UCSB’s athletics experienced a blistering defeat last week on the electoral playing field.
Several programs were seeking new fees to support recreational and varsity athletics. None of the fees were approved by voters in last week’s campuswide election, despite a high turnout that meant a lower percentage of voters were needed to approve fee increases. The 33.6 percent voter turnout, well over the five-year average of 28.07 percent, meant that only one voter more than 50 percent of the turnout was required to pass a measure, as opposed to the two-thirds of voters who need to approve at a minimum voter turnout of 20 percent.
While none of the athletics fees measures received more than a 40 percent “yes” vote, voters did approve new fees for the Office of Student Life and Arts & Lectures, and nearly 84 percent of voters were in favor of continuing to support the Shoreline Preservation Fund with $3 per quarter.
The Aquatic Facility Fee initiative failed, gaining only 37.15 percent of the vote. The initiative asked for $6.95 per undergraduate student per quarter, including Summer Quarter, to pay for the construction and maintenance of a National Collegiate Athletic Association standard pool for the Athletics Dept. Campus Pool, the only pool available to the Athletics Dept., does not currently meet NCAA regulations for water polo. The fee would have given the Athletics Dept. about $450,000 each year for the pool.
“I think a lot of the facilities at UCSB need to be upgraded and I don’t know any other way that it would come about,” said Greg Wilson, UCSB men’s and women’s swimming coach.
The $9.98 Athletic Scholarship Fee Augmentation initiative also failed, getting only 30.06 percent of the vote, the lowest percentage of any initiative on the ballot. Students already pay $9 each quarter to fund the education of UCSB’s athletes, and this initiative would have raised that to $18.98 per undergraduate student per quarter, giving the Athletics Dept. about $1,250,000 to fund scholarships each year. It currently receives about $600,000 from students each year to do so.
“I’m disappointed, naturally. We had hoped that the athletic initiatives for the scholarships, the [financial] grants and aid, for the athletics and the aquatic facility would pass,” Wilson said. “You just can’t argue with the student vote. It’s unfortunate; I think that UCSB is poised for some great things.”
Wilson said the failure of the lock-in fee will hurt athlete recruitment at UCSB since several other schools in the Big West Conference and Mountain Pacific Sports Federation, the two leagues UCSB belongs to, have recently passed student fees to fund more athletic scholarships.

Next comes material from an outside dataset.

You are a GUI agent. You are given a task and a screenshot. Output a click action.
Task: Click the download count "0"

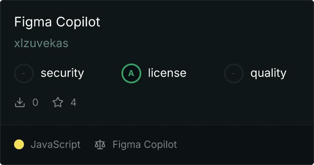(35, 102)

Recreational sports also lost out on student money. The UCSB Rowing initiative failed with only 40.4 percent of the vote. The initiative, which asked for $0.50 per undergraduate student per quarter, including summer, would have helped fund UCSB’s club rowing teams’ year-round activities by providing about $73,000 each year to fund the renovation, maintenance and replacement of rowing team equipment. The team’s current budget is about $40,061.
“In a way I’m not surprised that it didn’t pass,” said Jordan Fong, men’s varsity rowing captain and 4th-year art studio major. “It’s difficult to pass anything through the student body that doesn’t directly affect them.”
The Recreational Field Improvement Project initiative also failed with only 40.31 percent of the vote. For $7.11 per student per quarter, including Summer Quarter, the fee would have provided about $475,000 each year for the installation and maintenance of synthetic grass for Rob Field, the Lacrosse Pit and other recreational fields.
Initiatives that passed included funding for the arts and leadership training.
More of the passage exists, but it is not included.